Review: Posted

Sticks and stones may break your bones, but words will break your heart. They can also save a life. Both sentiments are cliche, but hold true in John David Anderson's Posted. Posted is a book of lessons. It reminds me of E. L. Konigsburg's The View From Saturday. It is subtle, understated, and the perfect read aloud. It forces the reader to examine the consequences of empathy that is silent and still, actions that are quiet and cruel, and the bumpy roads between. The pacing leaves room for the reader to process and ponder.
I'm deliberately avoiding the word slow in describing Posted because it holds such a negative connotation when it comes to novels, but it is slow and quiet. It's a Sunday morning instead of a Friday night. Even as the plot moves forward and the characters change and grow it feels like a slow ride, but one with a great view of the world and all its charms. A great view of the world and all its shortcomings.
Just as there are lessons for the reader, the main characters also learn lessons, which are best summed up by The Glory of Love - you've got to give a little, take a little, let your poor heart break a little, laugh a little, cry a little, win a little, lose a little, and always have the blues a little. All of that happens to Frost, Wolf, DeeDee, Bench, and Rose in 384 pages. When I closed the book I was left thinking I'd just read a love story to friendship, the potency of words, and to finding the tribe that is just right for you, but even that description doesn't fully capture Posted. It's complex in its quiet and I'm still working through it all, which makes this the perfect place for bullet points .
What I loved:
Frost - he's a great narrator. He's also believably flawed. A little roughed up by life, but certainly not broken and absolutely still standing. Not to mention, what an outstanding nickname. Just as the real Frost was a master of poetic quiet and subtlety that hides tempests and philosophies, so too is his namesake.
That the question about Wolf was never answered. I love this. It doesn't need to be answered because it wasn't the point and it wasn't the plot. And one day we will live in a post-everything world and while that day is not today I appreciate John David Anderson for taking that first step.
Anderson doesn't shy away from the complexities of friendship. He never pretends that every friend is a forever friend. Life keeps moving and sometimes that means a best friend becomes an acquaintance until one day they become memory.
Posted never pretends that everyone is redeemable. There are some books so dedicated to the idea that everyone can be redeemed, or that there is good in us all that they fail to acknowledge there is also deliberate and intentional cruelty; the perpetrators of that deliberate and intentional cruelty aren't looking for redemption because their ugly is just who they are. Every character shouldn't be redeemed because some books are meant to paint a picture of the world as it is and not as the utopia we wish it to be. Let's be honest we're at the turning point to the right side of history and while I believe one day it will fully arrive and be glorious we aren't there yet, so save fairy tales for fairy tales.

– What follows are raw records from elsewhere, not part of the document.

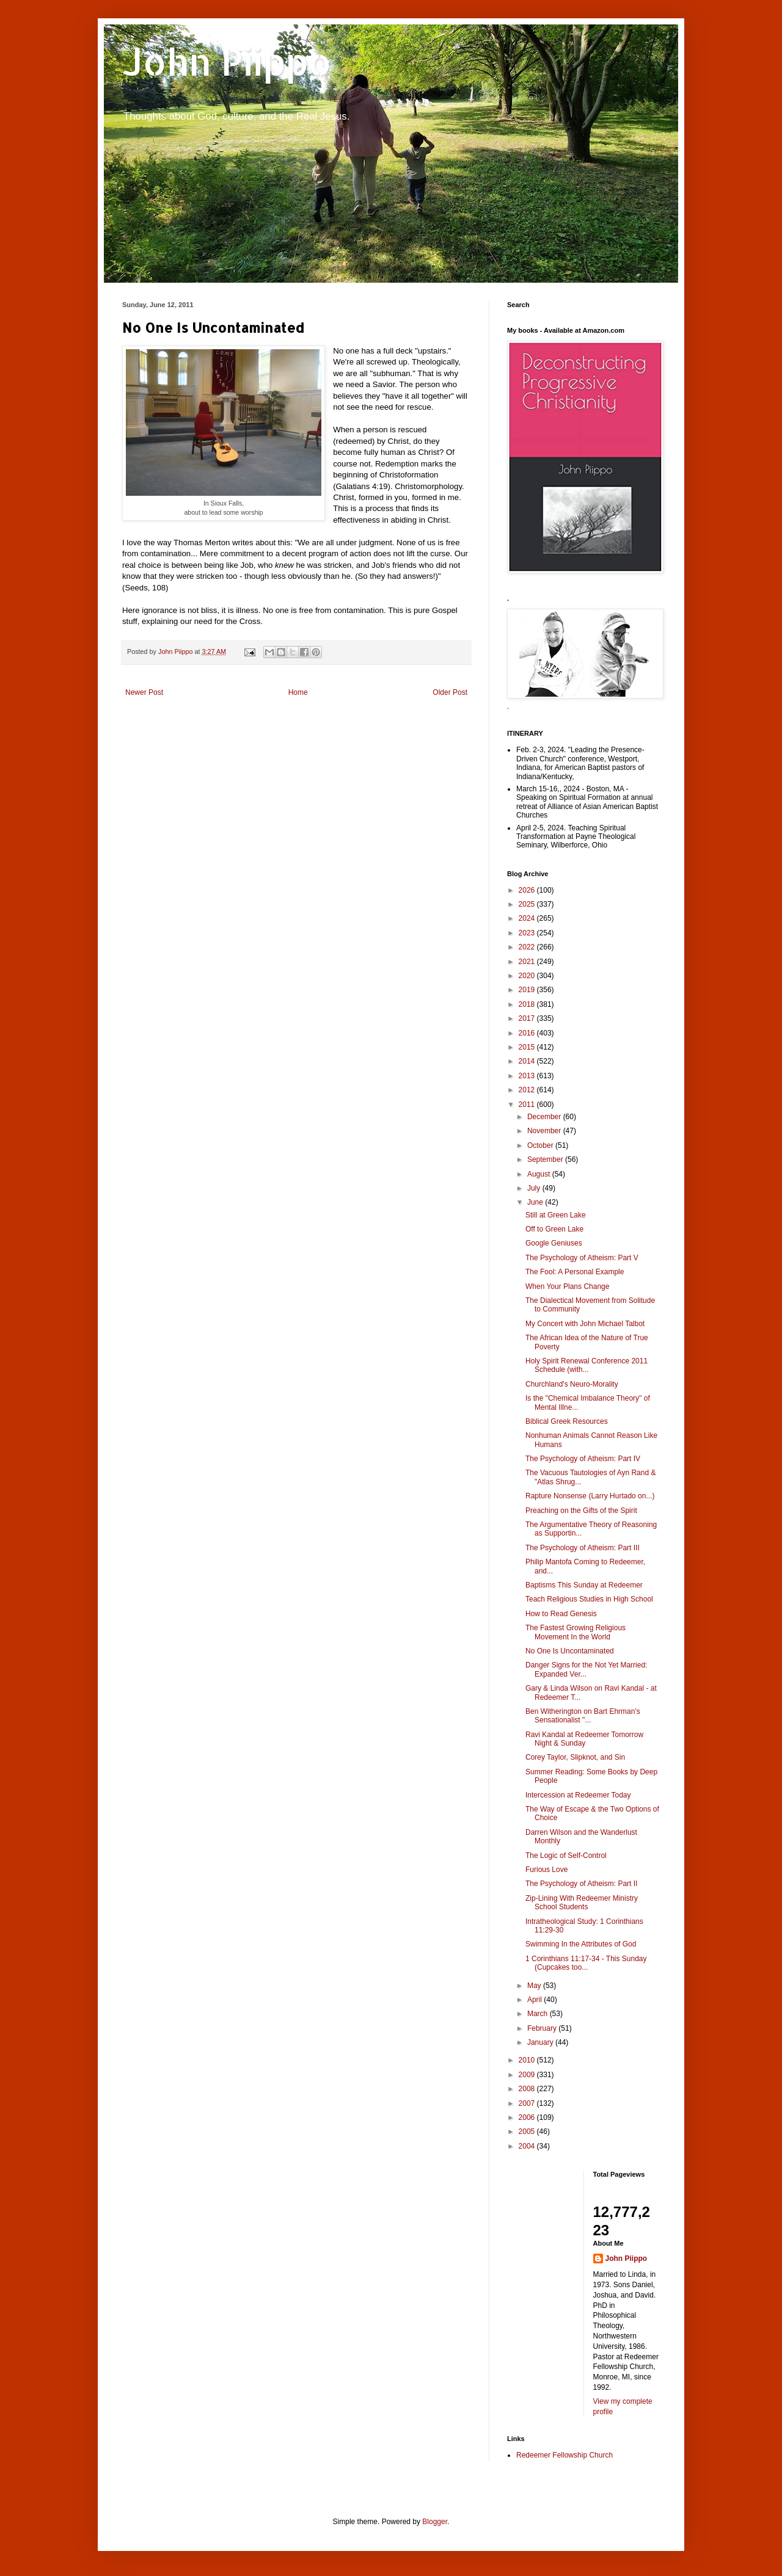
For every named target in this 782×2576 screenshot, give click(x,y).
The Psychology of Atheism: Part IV (582, 1458)
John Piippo (227, 61)
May (535, 1985)
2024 (528, 918)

The allusions! Posted is packed with allusions. Allusions may be my favorite literary device. I love teaching them and watching students craft there own. The best allusions in here also speak to my geeky soul.
The origami fish that weren't fish.
Bench. Wonderfully and unapologetically realized.That is all.
Parents that present. There was no off-screen "wah wah WAH was wah" here. Parents are active and aware. We don't meet them all, but we also don't have children roaming around, doing what they want, and living the life Drake sings.
What I didn't love:
I don't need happy endings. I don't even really need endings. However, I do crave answers and I don't enjoy not understanding. For instance, what was the deal with Bench and Rose. Was Rose just his excuse? Am I
supposed to chalk it up to the chaotic whimsy of the adolescent brain? Someone please explain.
Rose. Don't Get me wrong I certainly didn't dislike her, but she also never became more than how I originally saw her. A catalyst. A plot device. A red herring. She was almost, but not quite, a Mary Sue. She wasn't a disappointment or a distraction, but Anderson can write some incredibly complex female characters, so Rose was just a bit underwhelming.
Have you ever seen LOTR: Return of the King? Remember how it had 2.1 million endings? Remember how people in the theater kept standing up when a scene that seemed like an ending would fade to black only for another scene to pop up 10 seconds later? Then eighteen hours later the film actually ended and you stumbled out of the theater to discover you'd missed New Year's Day and it was 2004. Posted had multiple trick endings. Not nearly as many as LOTR: Return of the King, but I was fooled once or twice.
That it ended.
This novel is a classroom must for me. It will definitely be one of my early book talks and possibly the year's first read aloud. This books was made for students, parents, and teachers.